Toobin explains the difference between the two laws. DOMA, the 1996 legislation signed into law by President Bill Clinton, bans federal recognition of legal same sex marriage and leaves it up to individual states to decide whether or not to recognize those marriages performed in other states.
Even if the Supremes overturn DOMA, it won't make marriage equality legal, but it will force the federal government to treat gay and lesbian couples equally to opposite-married couples. If they choose not to take the case, then the law can only be overturned legislatively by congress.
With the Prop 8 challenge, if the high court declines to hear the case, marriage equality immediately becomes legal again in California. Should they decide to hear the case, we hold our collective breath and wait for several more months. A victory overturns constitutional bans in all 50 states and we all win. A defeat maintains the status quo and we continue to slog it out, state by state, until all of us are treated equally under the law.
I've written about these and other marriage equality fights for several years. I've marched on Washington several times, organized rallies and protests for equality, attended Pride in different cities for over three decades and discussed the issues with family and friends all in an ongoing effort to educate and open hearts and minds. Thousands of LGBT activists, bloggers and ordinary people have done the same, each one contributing what they can to fight for equal rights.
As with any minority group struggling for equal treatment, the fight becomes the focus, while the goal seems increasingly elusive the longer the fight goes on. But now, as I work out the final details of our wedding next Friday, I am struck by how surreal it all feels to be off the sidelines and in the game.
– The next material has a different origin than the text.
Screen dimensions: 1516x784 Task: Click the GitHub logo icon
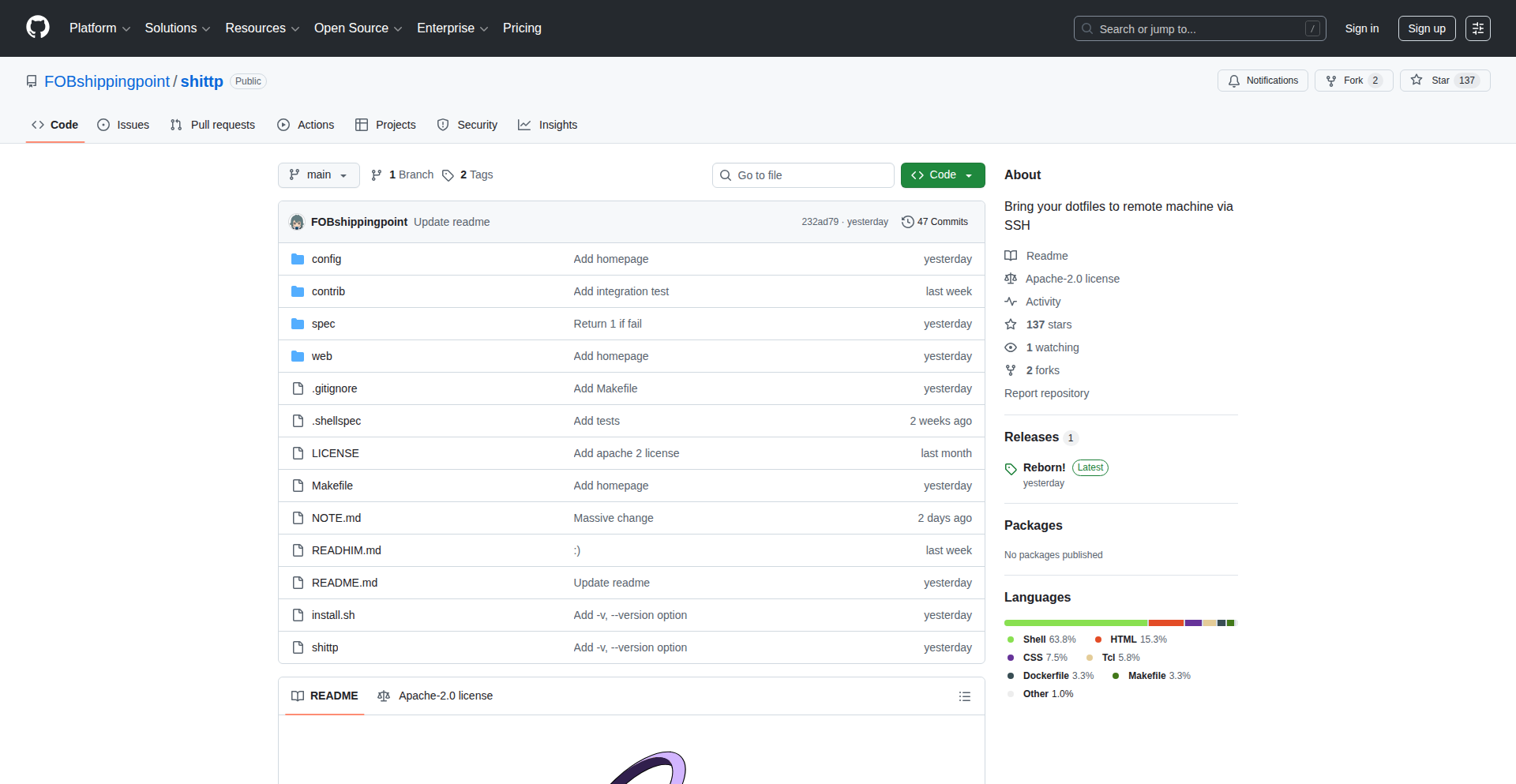pos(38,28)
Paul and I are from the generation that came out at a time when marriage wasn't even a consideration for gays and lesbians. Coming out, for us, meant, trying not to be seen going to gay bars, avoiding police harassment, accepting the reality of who we are, living honestly and openly as gay men and the cold, hard fact that certain milestones of life, like marriage and starting a family, were no longer options. We each, separately, got on with life, had relationships, created lives of our own, attended weddings of friends and family, all the while, watching from the sidelines.
Then we met and the connection was immediate. I knew at that moment that his was the face I wanted to wake up to every morning. When we finally moved in together after nearly a year, he got down on one knee and proposed, holding out a ring that didn't cost much and had one of its rainbow-colored stones missing. I accepted, happily, knowing all they while that in Virginia - in 2001 - the prospect of an actual wedding was a long way off.
Fast forward thirteen years and several several marriage equality victories later and it's all about to become a reality.
I find myself planning a small ceremony in Washington, DC on the rooftop deck at my nephew's condo. So many family members and friends are pitching in to make this happen. It's a seven hour drive to DC, so getting this put together has been a challenge. A big thanks goes out to my friends and family in and around DC who have been working to make our wedding day a reality.
It is now well into the afternoon as I have attempted to write this article in fits and starts, having written and deleted several paragraphs that one moment seemed perfect, then the next made no sense at all.
I have so many mixed emotions, it's difficult to express them. One minute I'm thrilled, the next terrified. I reflect on my own family relationships and the relationship I have forged with Paul's family and try to comprehend that when we are married, Paul and I will be merging the two. Up until fairly recently, our family consisted of the two of us, our three cats and the 11 ducks we raised back in Virginia at our little slice of heaven we called Morning Wood Acres.
Our lives are different now here in North Carolina than when we first started out together. After all the ups and downs that are the hallmark of all long-term relationships, we're in a great place in our life together. In many ways, after 13 years nothing will change, but at the same time, everything will change.
The knowledge that in one week we will be legally married, reaping the benefits of our labor and that of so many others is, at times, overwhelming. Next week I will marry my best friend and soul mate and I am both thrilled and terrified, just like every other groom in the history of marriage. If that's not equality, than what is?
As I finish this piece, Talking Points Memo has posted that the Supreme Court has decided to hear the case of Windsor vs. The United States, which challenges the constitutionality of DOMA.
Oral arguments will be next spring and a decision is expected by the end of June.
The Court agreed to hear the Windsor v. United States case, which was brought by a lesbian widow. The Second Circuit Court of Appeals invalidated DOMA in a 2-1 decision finding that the federal government did not have a legitimate interest in treating same sex couples differently.